CTL019 gets another set of FDA wings.

Novartis’ treatment for adult patients with relapsed and refractory diffuse large B-cell lymphoma was granted Breakthrough Therapy designation by the FDA. The approval covers CTL019, an investigational chimeric antigen receptor T cell (CAR-T) therapy for patients who have failed two or more prior therapies.

Rather than infusing or ingesting a compound to achieve therapeutic effect, during the Personalized CAR-T therapy treatment process, T cells are drawn from a patient's blood and reprogrammed in the laboratory to create enhanced T cells. These enhanced cells are genetically coded to hunt cancer cells and other B-cells expressing a particular antigen. This is the second indication for CTL019; the first being granted in March for the treatment of r/r B-cell acute lymphoblastic leukemia in pediatric and young adult patients. It is also the 14th Breakthrough Therapy designation Novartis has received since the FDA initiated the program in 2013.

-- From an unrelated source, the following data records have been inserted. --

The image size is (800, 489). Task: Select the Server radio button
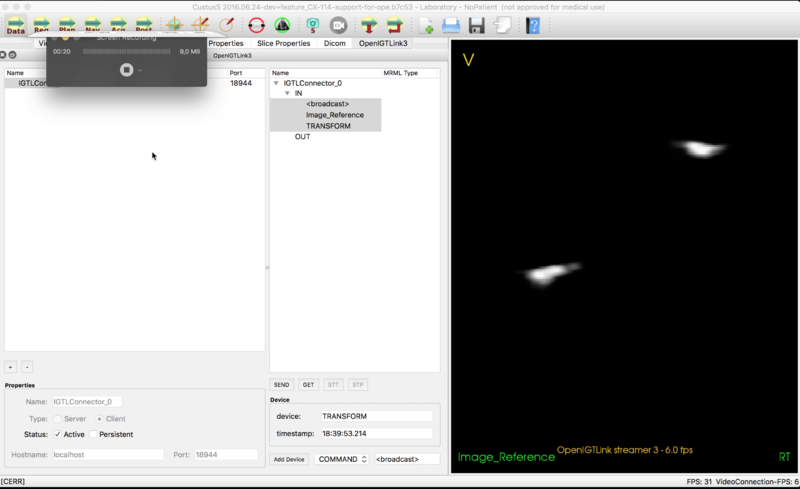tap(57, 418)
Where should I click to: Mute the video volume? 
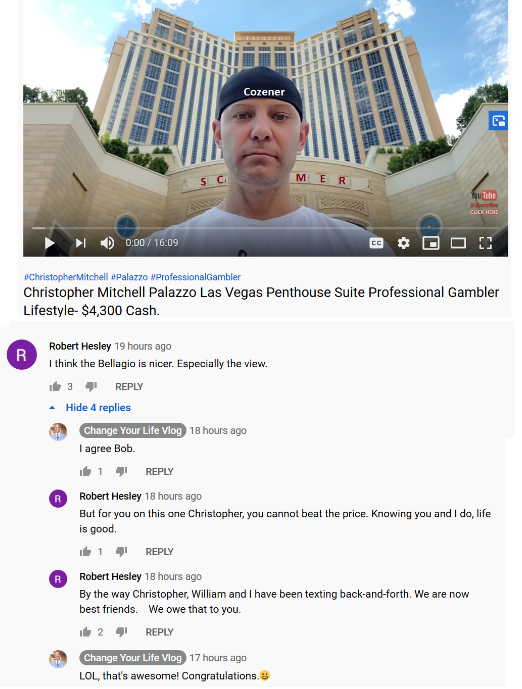[107, 243]

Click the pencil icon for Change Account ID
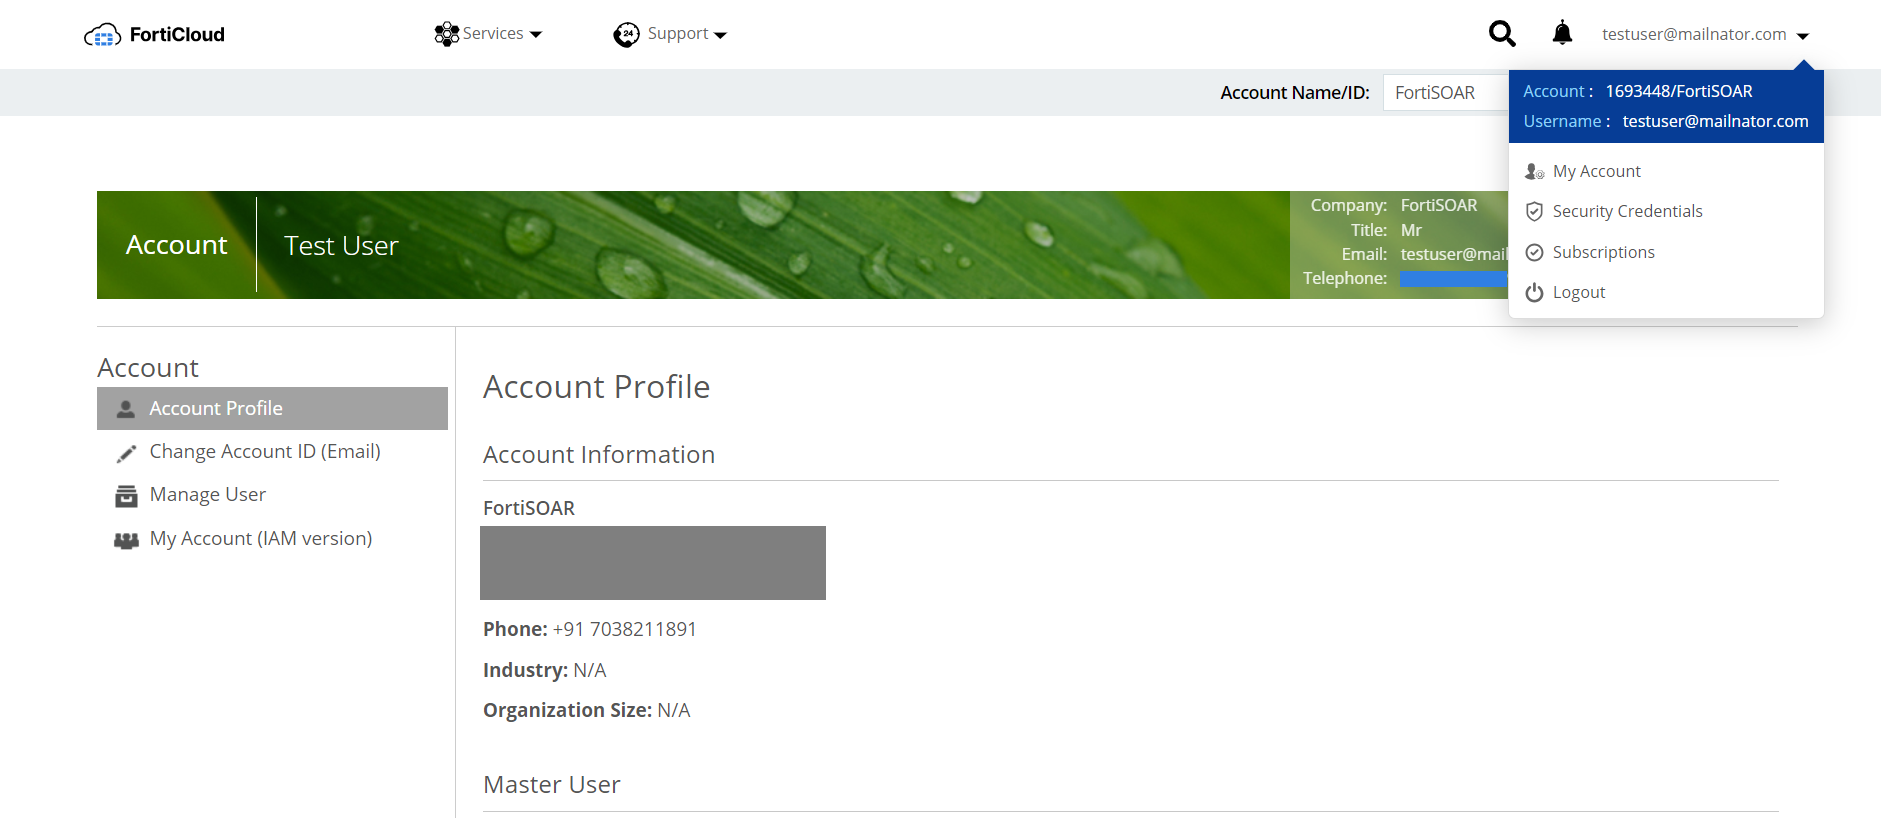tap(126, 454)
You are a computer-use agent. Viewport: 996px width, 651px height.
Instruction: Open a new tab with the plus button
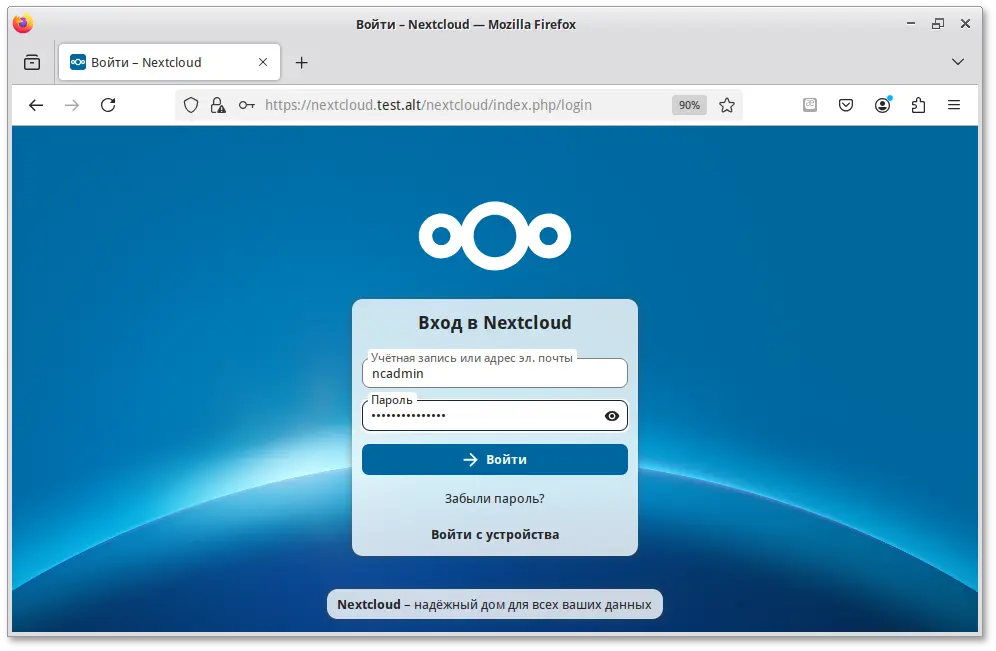pos(301,61)
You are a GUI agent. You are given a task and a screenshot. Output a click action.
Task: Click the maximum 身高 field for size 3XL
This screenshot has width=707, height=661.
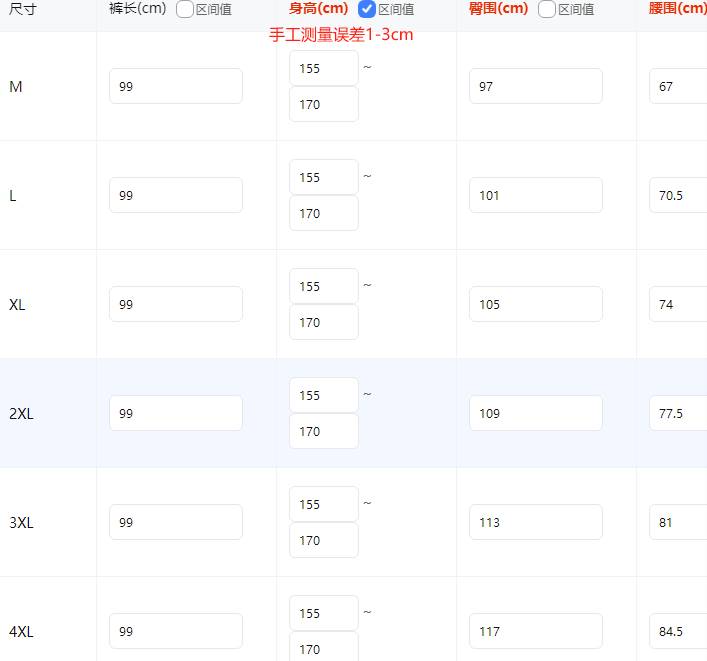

Novartis’ Chief Medical Officer and Global Head of Drug Development, Vas Narasimhan, spoke on the FDA’s decision: “We are eager to unlock the full potential of CTL019, including the potential to help patients with relapsed and refractory diffuse large B-cell lymphoma [and] look forward to working closely with the FDA to help bring this potential new treatment option to patients as soon as possible." FDA guidance notes therapeutic agents that receive Breakthrough Therapy designation treat serious and life threatening diseases and demonstrate higher performance over existing therapies (on one or more clinically significant endpoints) based on preliminary clinical evidence.

First developed by the University of Pennsylvania in 2012, Novartis and Penn entered into a global collaboration to further research, develop and then commercialize CAR-T cell therapies for the investigational treatment of cancers, including CTL019.